Membrane-based cytokine arrays use a panel of capture antibodies printed on a nitrocellulose membrane. The protein from the incubated sample is captured, and a detection antibody is also bound, creating an antibody-antigen-antibody sandwich. Chemiluminescent signals are then visualized on x-ray film or a digital image, allowing calculation of the relative amount of protein present. C-Series arrays use this method to measure relative protein expression levels across samples or experimental conditions. They are handled in a very similar manner to western blots.
Glass slide-based cytokine arrays also utilize the sandwich immunoassay principle, but require much less sample than the membrane-based arrays.
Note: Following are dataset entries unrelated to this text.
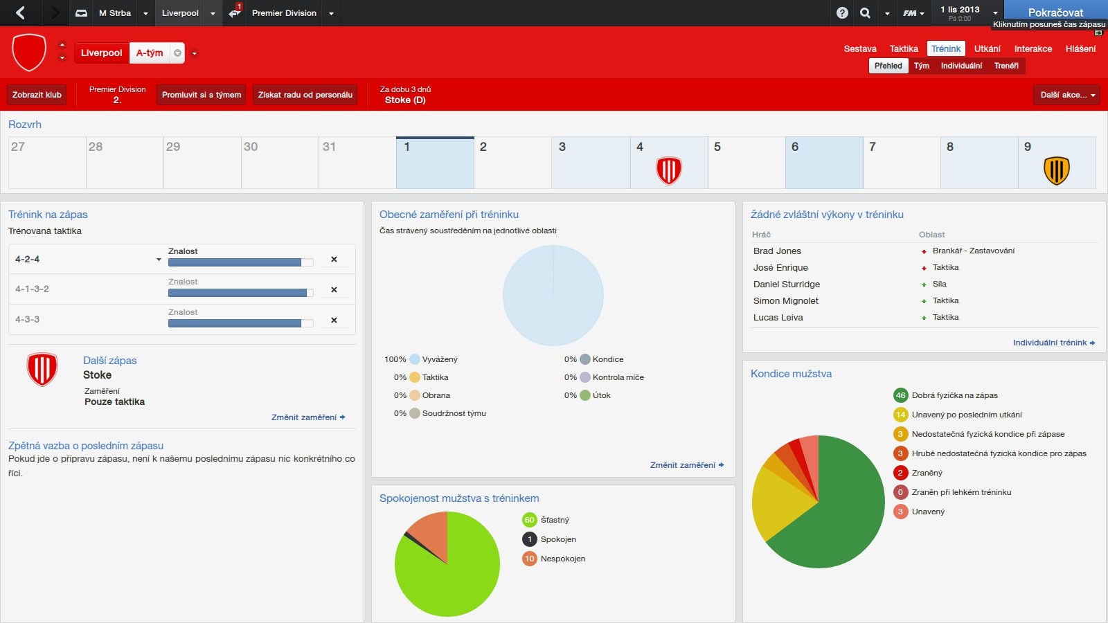Screen dimensions: 1108x623
Task: Select day 6 in the schedule
Action: pyautogui.click(x=824, y=163)
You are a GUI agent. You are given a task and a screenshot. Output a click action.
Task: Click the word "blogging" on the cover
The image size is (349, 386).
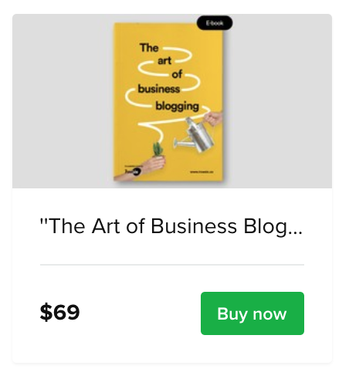177,107
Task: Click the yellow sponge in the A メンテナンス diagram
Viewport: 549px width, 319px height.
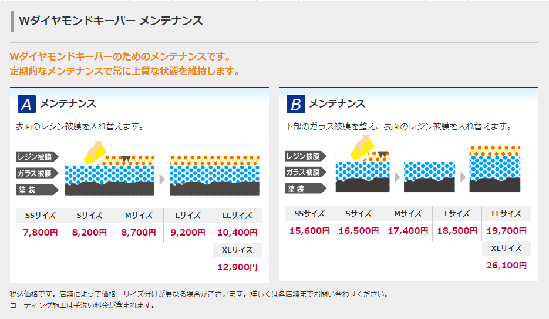Action: [94, 152]
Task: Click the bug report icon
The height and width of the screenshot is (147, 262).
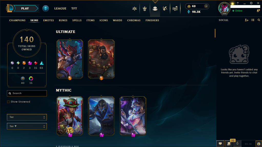Action: click(259, 144)
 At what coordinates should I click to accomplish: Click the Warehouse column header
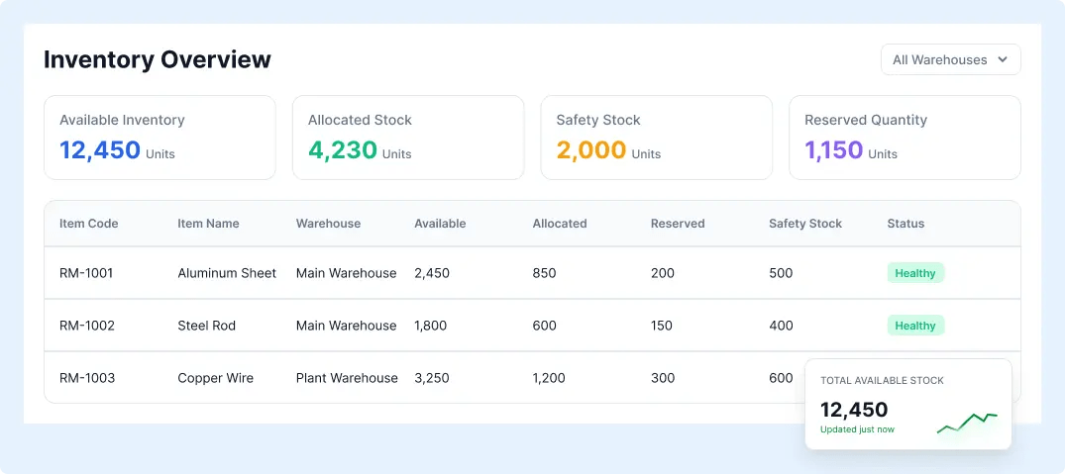pos(328,223)
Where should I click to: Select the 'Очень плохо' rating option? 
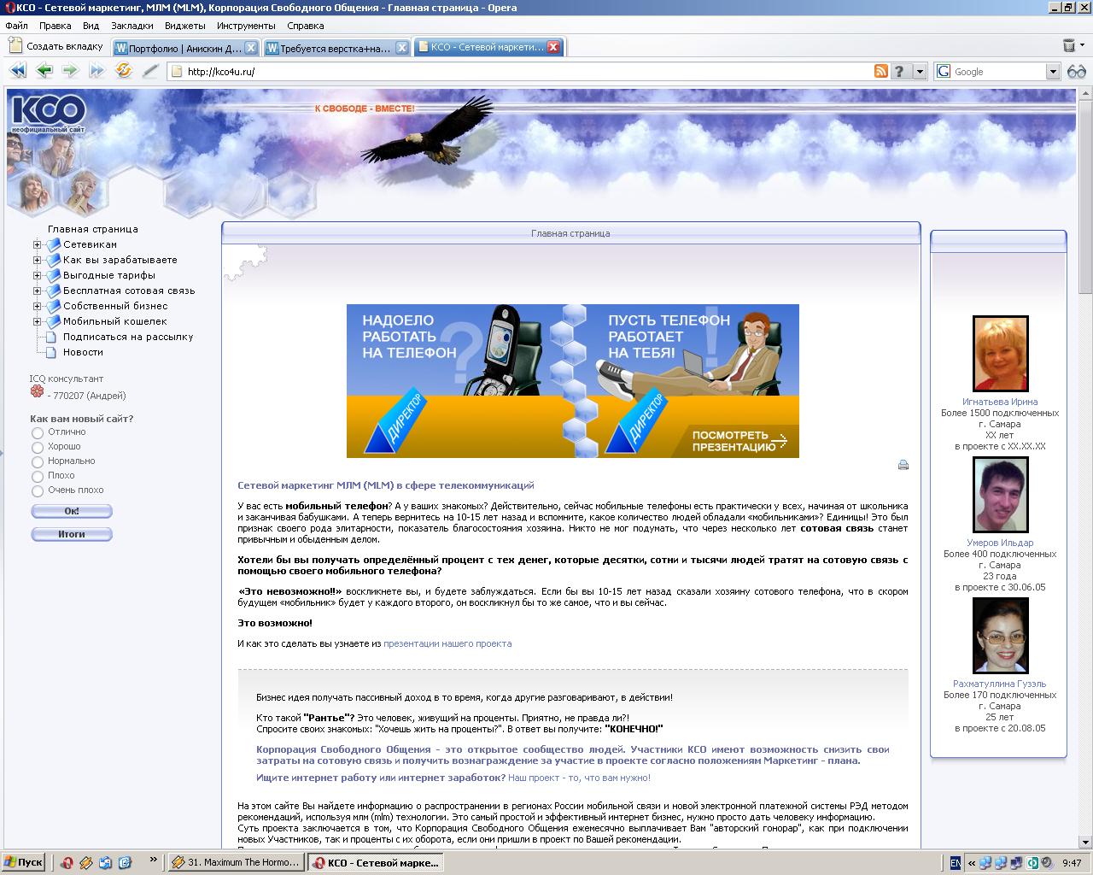pyautogui.click(x=37, y=490)
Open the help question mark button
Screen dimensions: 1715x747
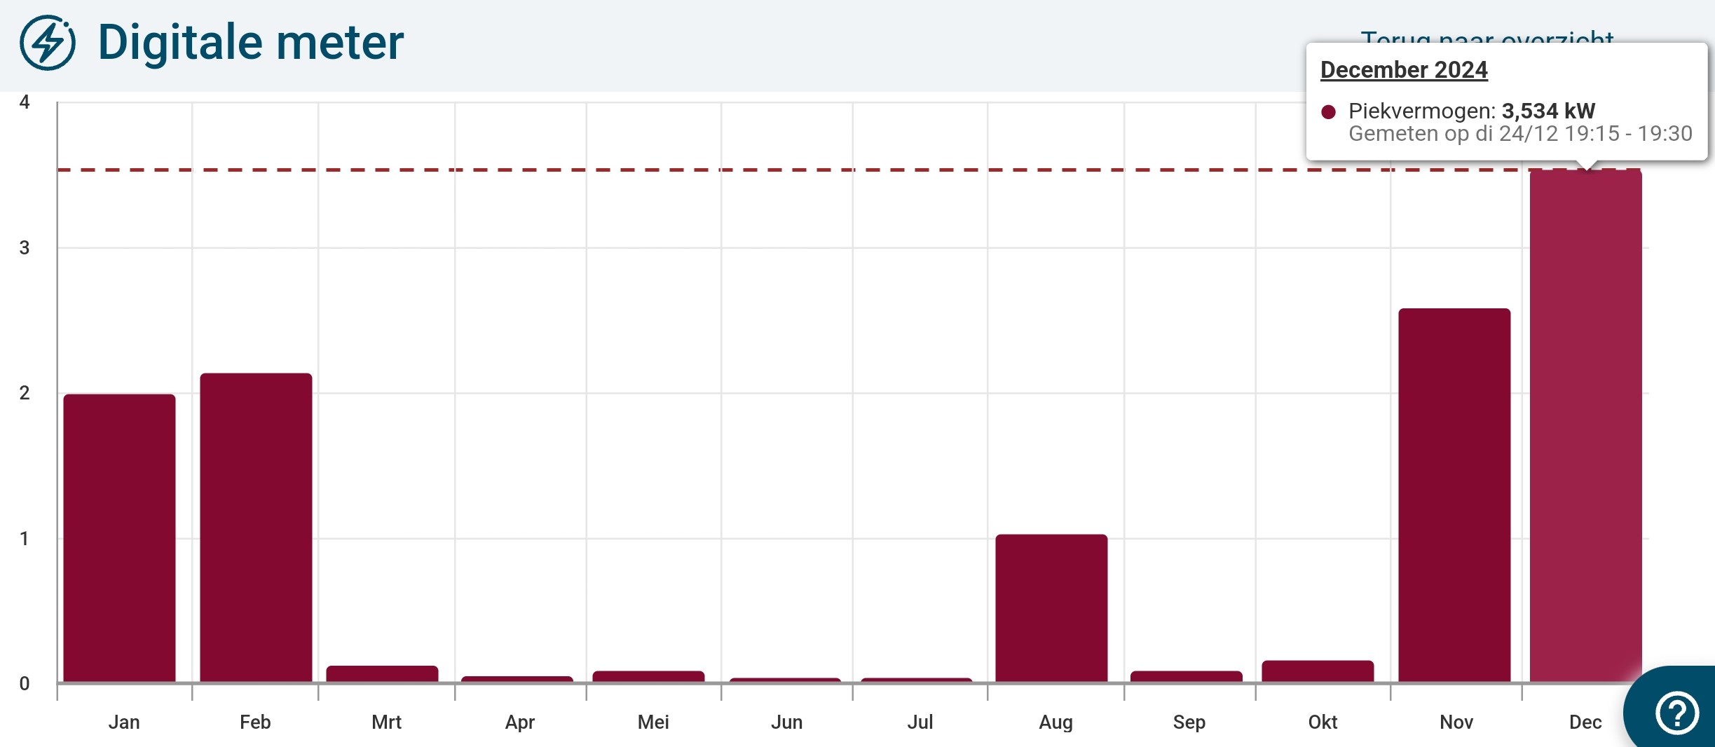click(x=1676, y=713)
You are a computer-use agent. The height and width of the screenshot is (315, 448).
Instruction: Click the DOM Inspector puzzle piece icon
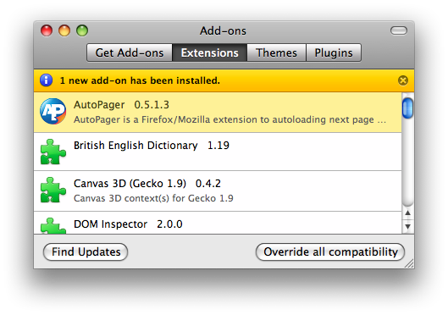point(53,226)
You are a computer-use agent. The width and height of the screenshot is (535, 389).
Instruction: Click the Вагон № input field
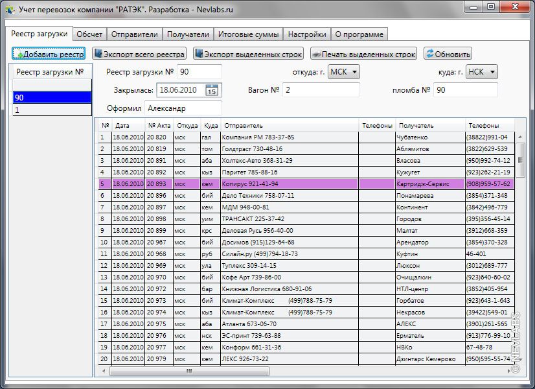click(x=321, y=90)
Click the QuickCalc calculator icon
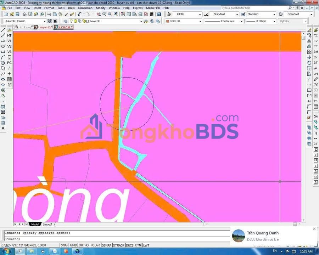 point(152,14)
The capture antibodies are spotted on 75mm x 25mm glass slide solid supports and a corresponding biotinylated detection antibody is utilized for resolving fluorescent signals. Each slide is spotted with either 8 or 16 identical antibody arrays (also called “subarrays”).
Quantibody® arrays are quantitative, glass slide multiplex ELISA cytokine arrays that combines the high specificity and sensitivity of ELISA with the high throughput of the glass chip-based array. Within each subarray, the capture antibodies along with controls are spotted in quadruplicate. Cytokine standards are provided with these arrays for calculation of target protein concentrations.
G-series arrays are semi-quantitative, glass-based arrays that measure relative protein expression levels across samples or experimental conditions. Unlike Quantibody®, G-Series arrays do not come with cytokine standards.
Label-based cytokine arrays differ from sandwich ELISA-based arrays primarily in the means of detection. Instead of using a second biotinylated antigen-specific antibody, sample proteins themselves are labeled with biotin prior to incubation with the capture antibodies. In this format, unintended antibody interactions are impossible, thus eliminating limitations on the size of the array panel. Available on both glass slide and membrane formats, L-Series arrays ideally suited for biomarker discovery studies and exploratory, high-throughput screening.